Effects of initiatives on managers and health workers’ experiences in maternal health and MiP services provision
Managers perceived the initiative of cost-sharing such as clients buying maternal health care products, SP, and other malaria drugs as beneficial, for it contributed greatly to the facilities’ internally generated funds. Facilities could thus afford to buy requisite drugs, medical supplies and consumables for effective and uninterrupted service delivery.
However, department managers and workers felt frustrated, as these initiatives affected clinical decision making and adherence to treatment. Some of the midwives reported in interviews that pregnant women who visited the ANC were always reluctant to undertake laboratory tests, because of the fees involved. On one occasion, when a client was reluctant to undergo an hb test, because of the cost involved a health provider stated: “…the pregnant women in this town [VRCommunity04] … do not like paying at all for health care services.” (VRFacility04, observation notes, 30/07/2019). Health providers lamented that it made their work difficult, because refusal to conduct necessary lab tests, hampered health providers’ ability to diagnose the medical conditions of clients, in order to provide appropriate medical care (VRFacility04, observation notes, 30/07/2018).

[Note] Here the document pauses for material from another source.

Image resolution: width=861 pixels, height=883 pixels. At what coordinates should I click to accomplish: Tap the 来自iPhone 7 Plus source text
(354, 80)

Health providers perceived that clients distrusted them and believed that they benefitted from the payments. They perceived that was the reason for the reluctance towards any payment, as evidenced in a conversation with two midwives: “They think that we use the money for ourselves.” (VRFacility04, conversation with two midwives, 29/08/2019)
Health managers and workers felt frustrated that sometimes the women ended up buying the wrong drugs or were offered expired drugs by drug stores who exploited the women (VRFacility02, IDI, ANC Manager; VRFacility02, IDI, Facility Manager). An ANC manager lamented: ‘You write for them to go and buy [drugs] and when they go they come back with another drug, so it’s a serious thing (VRFacility02, IDI ANC Manager 01). Such actions compromised adherence to treatment.
Some health workers believed that the reason for the shortage of drugs and supplies was because the district health directorate, which they perceive has power to ensure their availability was not responsive to the facilities’ needs. An ANC Manager expressed her frustration:
…you know the routine drugs are not available all the time (folic acid, multivite and ferrox and iron capsules… It’s a challenge, but unless the authority get up, because we have been complaining and since they [district health directorate] are not on the ground, I don’t know if they don’t feel the pain, but we do feel the pains of the pregnant women. You can’t get up and do what you want to do, because they said all initiatives should come from the directorate (VRFacility02, IDI, ANC Manager).
Two ANC managers in VRFacility04, reported in interviews that they did not trust that their facility manager was responsive to health providers’ needs for resources to work with. They believed that she did not always include the requisition for drugs and medical consumables made by the ANC to the DHA and the CMS.
Facility managers on the other hand explained that the stock outs and unavailability of medical supplies were a result of failure to reimburse facilities and delays from the CMS (VRFacility02, IDI, Facility Manager; VRFacility04, IDI, Facility Manager).